In spite of our lack of nightclubs, bars, brothels, and shopping malls, my life here is surprisingly unpredictable. This is mostly due to the extremely changeable weather in Kochi prefecture, and especially on the east side of the ken, where the mountains march right up to the shoreline and the Muroto peninsula mutates the sky and air around us to a frightful degree. You can be going through your whole morning thinking what a lovely day it's going to be and by lunchtime you are swimming your way back to the apartment through a never-ending stream of grey rain. A typhoon might happen at any moment. And that predicted typhoon, the one you've been carefully following on its way up from Okinawa, might skip you completely and dash on to hammer Korea while you carefully put your poncho back in your locker and pretend you didn't bring it with you to school.

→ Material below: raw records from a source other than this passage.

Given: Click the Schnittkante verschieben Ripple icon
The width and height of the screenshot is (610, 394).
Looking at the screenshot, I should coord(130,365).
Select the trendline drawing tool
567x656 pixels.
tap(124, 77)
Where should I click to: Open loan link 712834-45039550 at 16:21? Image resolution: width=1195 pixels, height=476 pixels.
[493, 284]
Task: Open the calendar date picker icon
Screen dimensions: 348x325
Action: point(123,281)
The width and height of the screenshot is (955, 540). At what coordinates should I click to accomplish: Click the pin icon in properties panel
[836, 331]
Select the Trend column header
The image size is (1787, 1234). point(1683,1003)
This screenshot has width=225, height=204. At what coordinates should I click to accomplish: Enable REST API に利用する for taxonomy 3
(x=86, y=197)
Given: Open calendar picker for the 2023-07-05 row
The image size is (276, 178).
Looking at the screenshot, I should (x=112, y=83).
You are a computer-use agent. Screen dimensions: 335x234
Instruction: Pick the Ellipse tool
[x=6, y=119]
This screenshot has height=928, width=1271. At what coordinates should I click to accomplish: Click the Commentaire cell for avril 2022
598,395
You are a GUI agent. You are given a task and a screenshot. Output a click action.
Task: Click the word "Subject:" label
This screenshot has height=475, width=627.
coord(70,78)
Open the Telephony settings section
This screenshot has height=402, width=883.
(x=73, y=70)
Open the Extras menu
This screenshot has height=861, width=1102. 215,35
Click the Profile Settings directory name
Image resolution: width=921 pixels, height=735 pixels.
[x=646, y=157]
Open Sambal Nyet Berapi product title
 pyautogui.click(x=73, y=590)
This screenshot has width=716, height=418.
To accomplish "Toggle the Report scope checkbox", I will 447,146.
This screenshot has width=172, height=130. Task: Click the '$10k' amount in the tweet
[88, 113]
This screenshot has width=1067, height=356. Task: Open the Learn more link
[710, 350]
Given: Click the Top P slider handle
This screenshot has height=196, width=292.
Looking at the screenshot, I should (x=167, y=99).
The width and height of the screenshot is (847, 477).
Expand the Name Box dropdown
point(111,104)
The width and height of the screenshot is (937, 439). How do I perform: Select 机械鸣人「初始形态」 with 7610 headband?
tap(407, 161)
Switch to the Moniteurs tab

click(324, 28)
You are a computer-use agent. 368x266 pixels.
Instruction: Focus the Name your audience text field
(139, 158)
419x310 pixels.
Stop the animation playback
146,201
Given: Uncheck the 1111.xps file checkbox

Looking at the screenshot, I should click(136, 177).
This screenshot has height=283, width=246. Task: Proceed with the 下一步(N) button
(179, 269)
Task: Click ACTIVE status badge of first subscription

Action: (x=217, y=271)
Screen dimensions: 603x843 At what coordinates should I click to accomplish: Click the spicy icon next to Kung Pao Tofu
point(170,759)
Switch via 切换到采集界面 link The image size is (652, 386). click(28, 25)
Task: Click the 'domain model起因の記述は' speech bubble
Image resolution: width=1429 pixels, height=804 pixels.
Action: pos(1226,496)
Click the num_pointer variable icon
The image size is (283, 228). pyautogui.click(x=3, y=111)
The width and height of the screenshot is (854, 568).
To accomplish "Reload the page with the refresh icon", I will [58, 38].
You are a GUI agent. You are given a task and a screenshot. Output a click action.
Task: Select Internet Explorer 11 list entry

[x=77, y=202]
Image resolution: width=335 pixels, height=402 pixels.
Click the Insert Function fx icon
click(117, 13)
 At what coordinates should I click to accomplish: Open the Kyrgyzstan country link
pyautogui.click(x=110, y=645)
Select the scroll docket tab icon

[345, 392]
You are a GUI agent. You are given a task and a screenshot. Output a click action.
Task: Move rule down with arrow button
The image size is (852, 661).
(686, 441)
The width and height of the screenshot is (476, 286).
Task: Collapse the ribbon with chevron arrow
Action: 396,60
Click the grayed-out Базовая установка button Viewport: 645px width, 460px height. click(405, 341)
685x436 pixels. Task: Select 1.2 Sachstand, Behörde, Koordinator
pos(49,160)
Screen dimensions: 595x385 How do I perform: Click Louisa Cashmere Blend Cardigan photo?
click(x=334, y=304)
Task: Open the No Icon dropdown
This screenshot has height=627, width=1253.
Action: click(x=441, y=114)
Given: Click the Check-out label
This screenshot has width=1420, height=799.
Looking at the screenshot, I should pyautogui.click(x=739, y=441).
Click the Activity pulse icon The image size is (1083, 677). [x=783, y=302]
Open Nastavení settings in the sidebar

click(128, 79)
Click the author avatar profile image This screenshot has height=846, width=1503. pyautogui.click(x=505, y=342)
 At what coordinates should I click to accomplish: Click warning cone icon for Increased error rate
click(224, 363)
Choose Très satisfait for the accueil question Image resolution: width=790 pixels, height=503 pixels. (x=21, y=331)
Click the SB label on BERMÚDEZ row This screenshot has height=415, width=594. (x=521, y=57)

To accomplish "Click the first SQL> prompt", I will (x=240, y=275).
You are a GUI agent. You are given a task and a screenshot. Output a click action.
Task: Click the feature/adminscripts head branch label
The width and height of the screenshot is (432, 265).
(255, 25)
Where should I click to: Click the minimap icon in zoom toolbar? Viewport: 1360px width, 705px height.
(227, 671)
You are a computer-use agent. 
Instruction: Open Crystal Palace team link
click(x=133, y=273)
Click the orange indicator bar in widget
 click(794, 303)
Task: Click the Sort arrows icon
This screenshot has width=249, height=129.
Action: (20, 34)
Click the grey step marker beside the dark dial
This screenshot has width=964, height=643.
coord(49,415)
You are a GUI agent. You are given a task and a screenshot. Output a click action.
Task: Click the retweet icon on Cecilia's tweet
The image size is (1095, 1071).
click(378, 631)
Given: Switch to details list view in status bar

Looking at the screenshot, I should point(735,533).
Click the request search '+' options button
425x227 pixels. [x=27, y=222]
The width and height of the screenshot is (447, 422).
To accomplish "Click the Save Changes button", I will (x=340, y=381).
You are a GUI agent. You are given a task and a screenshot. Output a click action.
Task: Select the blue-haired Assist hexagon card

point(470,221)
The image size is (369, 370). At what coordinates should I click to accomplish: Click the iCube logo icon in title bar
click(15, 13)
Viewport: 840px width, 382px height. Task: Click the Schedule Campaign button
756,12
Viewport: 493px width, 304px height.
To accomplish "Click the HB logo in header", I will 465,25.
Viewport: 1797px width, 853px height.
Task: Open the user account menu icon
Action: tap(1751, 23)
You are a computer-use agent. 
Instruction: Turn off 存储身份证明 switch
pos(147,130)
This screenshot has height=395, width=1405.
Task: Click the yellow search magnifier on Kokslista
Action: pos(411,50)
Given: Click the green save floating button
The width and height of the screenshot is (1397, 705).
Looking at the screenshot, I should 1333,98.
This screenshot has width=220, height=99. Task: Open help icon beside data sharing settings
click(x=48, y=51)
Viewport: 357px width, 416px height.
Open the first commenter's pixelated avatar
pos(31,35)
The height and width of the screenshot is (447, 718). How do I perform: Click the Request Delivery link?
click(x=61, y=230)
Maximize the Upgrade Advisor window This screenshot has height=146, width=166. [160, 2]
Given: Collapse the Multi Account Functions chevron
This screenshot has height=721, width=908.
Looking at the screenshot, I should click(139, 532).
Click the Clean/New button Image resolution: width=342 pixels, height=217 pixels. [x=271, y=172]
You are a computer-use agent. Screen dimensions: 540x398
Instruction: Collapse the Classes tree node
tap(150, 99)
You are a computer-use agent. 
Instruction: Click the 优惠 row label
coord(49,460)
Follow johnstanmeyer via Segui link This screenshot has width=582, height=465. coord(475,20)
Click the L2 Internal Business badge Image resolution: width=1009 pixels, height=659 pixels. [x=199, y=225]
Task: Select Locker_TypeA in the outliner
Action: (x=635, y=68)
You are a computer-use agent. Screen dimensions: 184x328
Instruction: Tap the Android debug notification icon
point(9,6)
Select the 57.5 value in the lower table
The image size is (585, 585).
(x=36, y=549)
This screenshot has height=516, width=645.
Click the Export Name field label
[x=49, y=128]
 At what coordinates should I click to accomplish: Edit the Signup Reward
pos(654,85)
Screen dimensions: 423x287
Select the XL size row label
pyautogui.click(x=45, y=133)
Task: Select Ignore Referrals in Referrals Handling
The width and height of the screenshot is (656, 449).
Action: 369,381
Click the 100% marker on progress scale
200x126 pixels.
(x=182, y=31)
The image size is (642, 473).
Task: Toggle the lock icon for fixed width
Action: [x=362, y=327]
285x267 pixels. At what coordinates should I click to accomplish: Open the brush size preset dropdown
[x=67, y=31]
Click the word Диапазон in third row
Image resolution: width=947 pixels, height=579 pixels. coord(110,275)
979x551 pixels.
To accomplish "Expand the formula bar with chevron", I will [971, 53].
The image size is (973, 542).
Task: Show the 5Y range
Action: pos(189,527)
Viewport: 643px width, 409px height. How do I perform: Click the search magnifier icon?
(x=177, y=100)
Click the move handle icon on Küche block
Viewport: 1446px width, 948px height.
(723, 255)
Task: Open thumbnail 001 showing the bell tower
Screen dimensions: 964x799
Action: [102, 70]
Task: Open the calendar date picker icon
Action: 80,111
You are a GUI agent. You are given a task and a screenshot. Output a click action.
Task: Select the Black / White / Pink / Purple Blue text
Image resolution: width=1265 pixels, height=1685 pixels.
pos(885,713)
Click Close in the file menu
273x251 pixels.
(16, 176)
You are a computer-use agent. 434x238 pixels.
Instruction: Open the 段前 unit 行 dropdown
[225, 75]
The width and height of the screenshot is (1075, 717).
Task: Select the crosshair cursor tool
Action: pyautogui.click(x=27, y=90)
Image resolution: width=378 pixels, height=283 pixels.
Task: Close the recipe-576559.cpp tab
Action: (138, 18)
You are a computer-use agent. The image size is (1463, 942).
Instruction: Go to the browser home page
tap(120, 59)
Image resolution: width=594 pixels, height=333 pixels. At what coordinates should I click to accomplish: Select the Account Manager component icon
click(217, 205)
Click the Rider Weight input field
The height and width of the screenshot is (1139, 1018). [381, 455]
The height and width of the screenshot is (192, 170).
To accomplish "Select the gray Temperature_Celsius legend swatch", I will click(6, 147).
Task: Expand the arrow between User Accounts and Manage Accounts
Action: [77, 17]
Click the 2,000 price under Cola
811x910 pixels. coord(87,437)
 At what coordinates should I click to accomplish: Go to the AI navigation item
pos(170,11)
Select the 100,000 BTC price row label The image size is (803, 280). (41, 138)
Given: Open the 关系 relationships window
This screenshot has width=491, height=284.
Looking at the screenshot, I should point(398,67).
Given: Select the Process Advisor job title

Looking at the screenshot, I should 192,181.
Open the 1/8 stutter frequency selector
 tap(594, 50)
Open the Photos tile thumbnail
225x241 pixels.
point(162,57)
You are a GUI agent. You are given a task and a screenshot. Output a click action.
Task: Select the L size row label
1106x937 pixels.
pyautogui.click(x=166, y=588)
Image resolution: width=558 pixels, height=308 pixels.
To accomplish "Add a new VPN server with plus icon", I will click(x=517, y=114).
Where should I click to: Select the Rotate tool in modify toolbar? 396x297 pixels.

Forget about doing your hair. You can't win. If the rain-forest-ish humidity of the weekend didn't murder it, the desert-aridity of the following week will.  Think you dressed wisely, preparing for a cool day of moderate rainfall? Think again - today's forecast is overcast with a dash of spontaneous face-melting-30-degrees-celsius breezes. And you were totally psyched about practicing for sports day? Good luck. The field, which was parched and bone-dry two minutes ago is now a sunken muddy paste.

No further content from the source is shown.